_QUESTIONS TO ANSWER_.
(A) Decide whether each statement agrees with the Seevalocal text: (i) Seevalocal is built on .NET 10; (ii) Seevalocal offers only a command-line interface; (iii) the tool is presented as finished. For each, answer yes or no and quote the words of the text that settle it.
(B) According to the Seevalocal text, what does the user click in the UI to begin an evaluation after configuring it in the Setup Wizard?

_EXERCISE TEXT_.
== Segment start ==
Seevalocal

LLM Evaluation Tool

Seevalocal is a cross-platform (.NET 10) tool for running structured, repeatable evaluations of LLMs served by llama-server (llama.cpp) or other OpenAI Completions API compatible endpoints. It provides both a CLI and an Avalonia UI for configuring and running evaluations, with built-in support for LLM-as-judge scoring, multiple data source formats, and result exports complete with metrics.

This is still a work-in-progress; see the Todo.md file.

Quick Start

Running an Evaluation

Via UI: Launch Seevalocal.UI, use the Setup Wizard to configure your model(s), data source, and any other options you want, then click "Start Run"
== Segment end ==
_LISTED RECORDS_.
== Segment start ==
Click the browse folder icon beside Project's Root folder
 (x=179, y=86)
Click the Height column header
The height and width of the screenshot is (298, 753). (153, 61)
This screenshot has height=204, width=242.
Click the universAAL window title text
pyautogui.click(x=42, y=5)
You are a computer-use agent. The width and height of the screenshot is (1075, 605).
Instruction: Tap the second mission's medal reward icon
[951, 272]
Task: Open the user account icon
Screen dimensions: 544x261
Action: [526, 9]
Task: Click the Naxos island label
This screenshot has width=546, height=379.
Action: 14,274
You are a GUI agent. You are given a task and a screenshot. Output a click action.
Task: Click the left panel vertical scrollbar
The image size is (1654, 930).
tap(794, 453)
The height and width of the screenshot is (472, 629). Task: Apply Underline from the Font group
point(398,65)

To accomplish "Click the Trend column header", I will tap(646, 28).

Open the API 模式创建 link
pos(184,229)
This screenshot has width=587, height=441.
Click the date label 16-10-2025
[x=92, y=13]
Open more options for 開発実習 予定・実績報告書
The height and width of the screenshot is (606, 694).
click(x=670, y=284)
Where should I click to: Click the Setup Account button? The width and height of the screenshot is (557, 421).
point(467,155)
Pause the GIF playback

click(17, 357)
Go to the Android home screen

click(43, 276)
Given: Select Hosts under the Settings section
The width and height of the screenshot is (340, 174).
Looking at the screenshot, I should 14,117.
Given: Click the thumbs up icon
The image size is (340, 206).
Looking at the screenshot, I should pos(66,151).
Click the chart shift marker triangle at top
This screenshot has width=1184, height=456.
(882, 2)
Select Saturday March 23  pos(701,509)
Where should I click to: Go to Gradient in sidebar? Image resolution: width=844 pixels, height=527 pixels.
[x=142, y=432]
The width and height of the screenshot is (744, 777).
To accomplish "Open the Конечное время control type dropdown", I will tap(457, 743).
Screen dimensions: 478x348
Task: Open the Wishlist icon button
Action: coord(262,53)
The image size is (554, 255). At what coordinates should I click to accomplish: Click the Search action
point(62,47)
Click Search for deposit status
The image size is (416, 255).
== Segment end ==
_ANSWERS TO THE PROBLEMS_.
(A)
(i) Yes: "Seevalocal is a cross-platform (.NET 10) tool"
(ii) No: "It provides both a CLI and an Avalonia UI"
(iii) No: "This is still a work-in-progress"

(B) "Start Run"